NU-Q students screen films at Ajyal
December 11, 2016
By Assma Youssef
Four films produced by Northwestern University in Qatar students and alumni were screened at this year’s Ajyal Youth Film Festival, with one winning the Best Narrative Film Award.
The fourth edition of the annual festival, organized by the Doha Film Institute, took place from Nov 30th to Dec. 5th at Katara Cultural Village. Ajyal, meaning ‘generations’ in Arabic, invites people of all ages to come together to discuss cinema, documentary-making and art.
Films by NU-Q students or alumni included “Kashta” by A.J. Al-Thani, “Makh’bz” by Aisha AlMuhannadi, “9956” by Zaki Hussain and “Amer: An Arabian Legend” by Jassim Al-Rumaihi.
“As a student filmmaker, I do not get a chance to network and work with filmmakers from outside the boundaries of the school much.
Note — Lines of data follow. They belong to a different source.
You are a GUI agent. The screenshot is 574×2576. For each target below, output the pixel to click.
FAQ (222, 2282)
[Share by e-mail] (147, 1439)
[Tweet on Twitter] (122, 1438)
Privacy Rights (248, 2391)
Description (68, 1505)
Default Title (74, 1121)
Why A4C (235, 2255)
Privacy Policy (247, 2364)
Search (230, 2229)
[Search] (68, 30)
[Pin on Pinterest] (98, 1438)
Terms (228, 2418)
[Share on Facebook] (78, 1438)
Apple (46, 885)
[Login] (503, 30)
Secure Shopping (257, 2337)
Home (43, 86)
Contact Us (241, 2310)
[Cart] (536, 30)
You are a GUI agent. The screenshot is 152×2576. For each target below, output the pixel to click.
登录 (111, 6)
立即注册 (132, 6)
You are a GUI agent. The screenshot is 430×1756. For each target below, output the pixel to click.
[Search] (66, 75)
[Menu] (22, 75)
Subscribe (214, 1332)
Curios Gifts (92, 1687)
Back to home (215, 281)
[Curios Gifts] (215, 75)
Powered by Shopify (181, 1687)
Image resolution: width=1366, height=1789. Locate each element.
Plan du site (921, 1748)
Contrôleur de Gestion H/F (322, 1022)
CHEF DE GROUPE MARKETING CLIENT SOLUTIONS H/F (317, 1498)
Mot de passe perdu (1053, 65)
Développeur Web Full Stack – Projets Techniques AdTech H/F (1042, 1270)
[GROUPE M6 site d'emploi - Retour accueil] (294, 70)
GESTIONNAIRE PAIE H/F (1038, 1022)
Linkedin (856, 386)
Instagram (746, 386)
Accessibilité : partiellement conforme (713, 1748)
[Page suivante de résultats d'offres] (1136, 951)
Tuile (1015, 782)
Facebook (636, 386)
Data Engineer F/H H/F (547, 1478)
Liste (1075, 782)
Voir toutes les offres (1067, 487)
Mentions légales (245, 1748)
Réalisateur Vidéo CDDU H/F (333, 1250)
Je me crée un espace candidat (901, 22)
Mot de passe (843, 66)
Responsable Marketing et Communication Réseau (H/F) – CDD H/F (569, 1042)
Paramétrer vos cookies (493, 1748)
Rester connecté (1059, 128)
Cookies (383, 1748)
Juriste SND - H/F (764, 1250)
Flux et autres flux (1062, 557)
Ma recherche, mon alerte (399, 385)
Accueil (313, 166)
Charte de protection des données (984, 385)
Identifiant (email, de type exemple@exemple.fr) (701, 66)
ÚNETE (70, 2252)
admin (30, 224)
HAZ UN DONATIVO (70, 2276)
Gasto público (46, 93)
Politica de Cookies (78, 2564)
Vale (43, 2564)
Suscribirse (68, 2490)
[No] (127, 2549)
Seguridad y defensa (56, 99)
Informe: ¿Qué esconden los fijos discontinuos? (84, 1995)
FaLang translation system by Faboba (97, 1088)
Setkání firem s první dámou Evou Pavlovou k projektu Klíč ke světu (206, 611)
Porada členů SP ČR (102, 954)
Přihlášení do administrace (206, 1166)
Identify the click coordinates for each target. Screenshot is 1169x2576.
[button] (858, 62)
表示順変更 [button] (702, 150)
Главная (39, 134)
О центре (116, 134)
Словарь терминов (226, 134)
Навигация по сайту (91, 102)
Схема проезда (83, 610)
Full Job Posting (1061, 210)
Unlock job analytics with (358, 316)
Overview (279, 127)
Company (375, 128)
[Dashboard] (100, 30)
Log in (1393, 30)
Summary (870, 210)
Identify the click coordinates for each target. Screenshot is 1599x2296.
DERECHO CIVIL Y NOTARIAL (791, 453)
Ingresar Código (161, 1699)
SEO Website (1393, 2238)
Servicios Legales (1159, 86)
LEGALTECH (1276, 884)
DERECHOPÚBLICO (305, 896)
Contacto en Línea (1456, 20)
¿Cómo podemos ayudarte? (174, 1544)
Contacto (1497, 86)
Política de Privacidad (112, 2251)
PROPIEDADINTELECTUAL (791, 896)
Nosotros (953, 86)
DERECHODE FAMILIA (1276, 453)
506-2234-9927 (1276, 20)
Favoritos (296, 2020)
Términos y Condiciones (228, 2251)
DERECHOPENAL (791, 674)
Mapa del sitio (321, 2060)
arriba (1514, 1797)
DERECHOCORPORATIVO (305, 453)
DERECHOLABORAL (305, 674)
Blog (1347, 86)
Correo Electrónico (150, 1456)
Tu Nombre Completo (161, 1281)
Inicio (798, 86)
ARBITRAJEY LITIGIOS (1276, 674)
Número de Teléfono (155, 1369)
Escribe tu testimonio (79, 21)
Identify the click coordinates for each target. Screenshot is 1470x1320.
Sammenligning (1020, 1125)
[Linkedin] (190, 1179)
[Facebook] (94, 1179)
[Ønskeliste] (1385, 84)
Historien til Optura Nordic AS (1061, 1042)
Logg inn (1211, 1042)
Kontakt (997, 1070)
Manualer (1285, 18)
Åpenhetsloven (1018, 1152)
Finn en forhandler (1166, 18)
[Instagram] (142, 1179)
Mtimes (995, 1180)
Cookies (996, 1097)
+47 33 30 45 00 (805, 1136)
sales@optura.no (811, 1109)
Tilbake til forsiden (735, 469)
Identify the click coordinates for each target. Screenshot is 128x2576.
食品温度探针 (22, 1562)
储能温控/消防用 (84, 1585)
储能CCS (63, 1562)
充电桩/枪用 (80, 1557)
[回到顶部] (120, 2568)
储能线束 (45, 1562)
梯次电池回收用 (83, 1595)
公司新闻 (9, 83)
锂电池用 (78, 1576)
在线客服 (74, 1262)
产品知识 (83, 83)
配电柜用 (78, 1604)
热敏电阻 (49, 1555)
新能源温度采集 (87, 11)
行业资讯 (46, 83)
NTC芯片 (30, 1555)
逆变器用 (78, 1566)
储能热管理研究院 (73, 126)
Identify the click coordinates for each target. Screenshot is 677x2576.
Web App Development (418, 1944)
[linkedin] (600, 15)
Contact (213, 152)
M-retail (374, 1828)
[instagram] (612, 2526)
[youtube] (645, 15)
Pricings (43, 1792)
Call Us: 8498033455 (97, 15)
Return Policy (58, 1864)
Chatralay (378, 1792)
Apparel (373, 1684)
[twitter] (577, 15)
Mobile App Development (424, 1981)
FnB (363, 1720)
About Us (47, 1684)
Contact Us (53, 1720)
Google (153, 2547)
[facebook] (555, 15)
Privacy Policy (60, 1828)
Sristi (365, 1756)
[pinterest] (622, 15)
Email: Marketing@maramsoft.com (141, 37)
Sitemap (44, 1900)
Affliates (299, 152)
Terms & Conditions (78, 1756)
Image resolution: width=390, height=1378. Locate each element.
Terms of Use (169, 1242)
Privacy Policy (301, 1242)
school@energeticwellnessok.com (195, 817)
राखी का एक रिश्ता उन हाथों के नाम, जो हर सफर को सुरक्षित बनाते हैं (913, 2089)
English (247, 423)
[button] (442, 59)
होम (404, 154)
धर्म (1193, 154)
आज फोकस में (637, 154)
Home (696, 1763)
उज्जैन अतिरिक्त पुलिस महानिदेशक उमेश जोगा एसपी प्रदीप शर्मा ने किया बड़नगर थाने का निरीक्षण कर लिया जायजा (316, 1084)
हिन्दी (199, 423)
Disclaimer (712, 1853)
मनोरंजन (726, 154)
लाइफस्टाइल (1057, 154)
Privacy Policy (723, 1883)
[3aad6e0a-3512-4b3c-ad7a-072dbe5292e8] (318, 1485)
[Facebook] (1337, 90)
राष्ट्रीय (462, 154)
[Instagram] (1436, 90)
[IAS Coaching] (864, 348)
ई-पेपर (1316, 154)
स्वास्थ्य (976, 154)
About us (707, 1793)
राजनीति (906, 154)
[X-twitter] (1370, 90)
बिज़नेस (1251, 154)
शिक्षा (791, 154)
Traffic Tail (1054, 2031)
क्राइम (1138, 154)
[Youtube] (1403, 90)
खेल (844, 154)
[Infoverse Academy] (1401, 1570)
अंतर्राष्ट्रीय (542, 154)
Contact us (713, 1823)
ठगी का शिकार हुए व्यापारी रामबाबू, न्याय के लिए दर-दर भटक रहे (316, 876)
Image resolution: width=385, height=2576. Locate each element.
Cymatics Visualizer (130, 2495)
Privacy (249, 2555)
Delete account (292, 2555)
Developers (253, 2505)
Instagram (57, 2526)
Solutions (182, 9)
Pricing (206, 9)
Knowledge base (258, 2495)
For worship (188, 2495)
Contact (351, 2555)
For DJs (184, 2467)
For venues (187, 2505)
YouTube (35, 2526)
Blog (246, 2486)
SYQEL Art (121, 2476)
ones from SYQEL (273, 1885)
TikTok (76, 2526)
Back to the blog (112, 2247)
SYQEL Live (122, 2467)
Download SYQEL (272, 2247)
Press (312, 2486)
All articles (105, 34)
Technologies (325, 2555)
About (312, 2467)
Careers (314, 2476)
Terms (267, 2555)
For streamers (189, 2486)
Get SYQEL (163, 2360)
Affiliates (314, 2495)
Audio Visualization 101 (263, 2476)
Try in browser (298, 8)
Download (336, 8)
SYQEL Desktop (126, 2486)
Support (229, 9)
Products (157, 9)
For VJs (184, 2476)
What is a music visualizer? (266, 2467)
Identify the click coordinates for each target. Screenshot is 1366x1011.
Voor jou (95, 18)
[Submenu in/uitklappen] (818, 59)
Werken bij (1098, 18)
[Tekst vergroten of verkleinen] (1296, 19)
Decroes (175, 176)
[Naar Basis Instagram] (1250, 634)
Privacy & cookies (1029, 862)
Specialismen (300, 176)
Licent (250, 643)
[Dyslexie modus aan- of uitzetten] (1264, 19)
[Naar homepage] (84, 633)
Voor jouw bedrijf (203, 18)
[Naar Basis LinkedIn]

Festivals like Ajyal help me connect with other filmmakers [and] it is important because filmmaking is very collaborative,” said Zaki Hussain, a junior at NU-Q whose satirical film was screened under the Made in Qatar program of the festival. “I was very happy that the whole crew had a chance to be on the red carpet because that was the first time for many of us.”
Hussain added he was disappointed by the fact that the festival dates coincided with the final exam week at universities in Qatar. As a result, he could not attend several screenings at the festival.
A.J. Al-Thani, another student from NU-Q who directed the Best Narrative Film winning “Kashta,” said she got involved with Ajyal by working with Doha Film Institute.
“The festival experience was great for networking and meeting other filmmakers and learning from their experiences,” said Al-Thani. She added that Ajyal could be improved by having “a Gulf short film competition like the one in Dubai [because then] Qatari filmmakers could compete with other filmmakers in the Gulf for bigger prizes.”
— Doha Film Institute (@DohaFilm) December 2, 2016
Al-Thani’s favorite part of the festival was having her film compete in Mohaq, a category of films targeting young people of age eight and above. The jurors of the Mohaq category were children and they asked very unexpected and thought-provoking questions, Al-Thani said.
This year’s festival schedule included many feature-length and short film presentations, hard-hitting documentaries, local films and a variety of international film screenings. Additionally, the festival held a series of talks on controversial contemporary issues like social responsibility, youth empowerment, refugees and the current migrant crisis. It also hosted a creativity hub giving children the chance to paint, draw and play video games.
Assma Youssef is a freelance writer and editor at the Organization for World Peace. She has previously been published in several online publications including Allegra.lab, the OWP, Sister-hood, Al-Mufaqira Journal and Redbrick.